Then comes Dale Andrews with whom (entre autres) I shared the same Barry Award shortlist in 2008; Dale for his Ellery Queen story “The Book Case”, and I for “Murder: a User’s Guide”.

A previous Barry Award shortlist - in 2005 - I had shared with Melody Johnson Howe. But that was another story. So what’s to worry about, I said to myself. You’ve already rubbed shoulders with the great. Go and rub a few more.

What has also secretly pleased me about the Sleuthsayers, is that, reading the contributions over the past two weeks or so, I have realized that I am not the only late starter in the frame. Because ‘late starter’ is putting it mildly, in my case.
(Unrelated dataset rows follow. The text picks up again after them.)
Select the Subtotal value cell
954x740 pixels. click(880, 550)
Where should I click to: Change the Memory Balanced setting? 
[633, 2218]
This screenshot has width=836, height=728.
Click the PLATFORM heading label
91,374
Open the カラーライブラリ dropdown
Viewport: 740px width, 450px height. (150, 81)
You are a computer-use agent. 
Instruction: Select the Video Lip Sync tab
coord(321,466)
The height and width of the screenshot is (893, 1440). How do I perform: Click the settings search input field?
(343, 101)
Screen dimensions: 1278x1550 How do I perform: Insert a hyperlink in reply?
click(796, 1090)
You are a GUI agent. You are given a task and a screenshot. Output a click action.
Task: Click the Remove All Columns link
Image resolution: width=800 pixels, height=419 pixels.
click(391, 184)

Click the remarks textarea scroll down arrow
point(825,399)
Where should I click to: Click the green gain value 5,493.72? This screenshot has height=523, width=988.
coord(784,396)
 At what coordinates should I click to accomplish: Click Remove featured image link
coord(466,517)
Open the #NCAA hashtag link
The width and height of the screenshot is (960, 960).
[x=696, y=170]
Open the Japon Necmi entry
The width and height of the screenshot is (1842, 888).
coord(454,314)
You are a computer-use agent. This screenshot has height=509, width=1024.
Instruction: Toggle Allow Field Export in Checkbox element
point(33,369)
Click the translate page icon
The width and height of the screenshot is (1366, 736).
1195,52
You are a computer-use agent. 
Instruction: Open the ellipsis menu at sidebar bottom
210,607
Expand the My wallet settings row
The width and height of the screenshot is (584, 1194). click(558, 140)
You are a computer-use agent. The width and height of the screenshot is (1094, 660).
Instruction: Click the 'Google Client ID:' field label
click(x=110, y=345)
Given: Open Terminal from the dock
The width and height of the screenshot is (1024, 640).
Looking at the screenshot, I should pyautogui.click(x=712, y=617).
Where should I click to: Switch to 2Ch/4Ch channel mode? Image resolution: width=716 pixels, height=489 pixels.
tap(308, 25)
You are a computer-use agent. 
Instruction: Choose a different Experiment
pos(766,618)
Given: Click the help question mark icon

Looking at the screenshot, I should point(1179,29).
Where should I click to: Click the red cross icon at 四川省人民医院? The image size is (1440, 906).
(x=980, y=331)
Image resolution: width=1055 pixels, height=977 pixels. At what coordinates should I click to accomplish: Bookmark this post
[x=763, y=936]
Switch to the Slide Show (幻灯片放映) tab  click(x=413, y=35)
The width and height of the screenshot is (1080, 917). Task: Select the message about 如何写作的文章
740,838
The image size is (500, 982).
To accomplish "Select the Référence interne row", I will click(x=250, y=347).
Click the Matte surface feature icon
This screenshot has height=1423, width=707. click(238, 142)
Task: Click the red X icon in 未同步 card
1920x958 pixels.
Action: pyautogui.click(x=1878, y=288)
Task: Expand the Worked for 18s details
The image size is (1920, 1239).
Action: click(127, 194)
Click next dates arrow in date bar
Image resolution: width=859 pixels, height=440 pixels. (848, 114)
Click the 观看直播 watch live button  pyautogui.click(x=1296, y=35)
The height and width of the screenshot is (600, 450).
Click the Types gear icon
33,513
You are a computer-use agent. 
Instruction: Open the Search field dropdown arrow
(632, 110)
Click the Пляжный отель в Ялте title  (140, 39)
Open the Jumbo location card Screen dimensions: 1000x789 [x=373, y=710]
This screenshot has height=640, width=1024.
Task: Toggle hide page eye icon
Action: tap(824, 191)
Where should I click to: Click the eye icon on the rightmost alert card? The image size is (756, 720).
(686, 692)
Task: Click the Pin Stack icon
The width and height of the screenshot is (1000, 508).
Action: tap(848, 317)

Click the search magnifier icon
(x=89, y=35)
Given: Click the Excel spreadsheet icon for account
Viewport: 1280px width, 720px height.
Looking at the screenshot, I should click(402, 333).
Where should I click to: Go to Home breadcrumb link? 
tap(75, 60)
My crime/mystery (somebody tell me what to call it!) career began a scant ten years ago. Before that, in other lives, I had spent ten years in theatre lighting, first as a production electrician and touring chief, and then edging into lighting design. From that, I morphed, seamlessly and without apparent effort, into becoming a writer and producer of what Americans liked to call Industrial Theatre: conventions, sales conferences, product launches, et al. I was usually at the loopy end of the spectrum, when the client –the Suits– would accept a series of comedy sketches or even a daft two-act play as a vehicle for The Corporate Message. In the 1990s I graduated to writing ‘Tourist Rides’ for attractions around the world in France, Singapore, Australia, Berlin, and so on. Even London.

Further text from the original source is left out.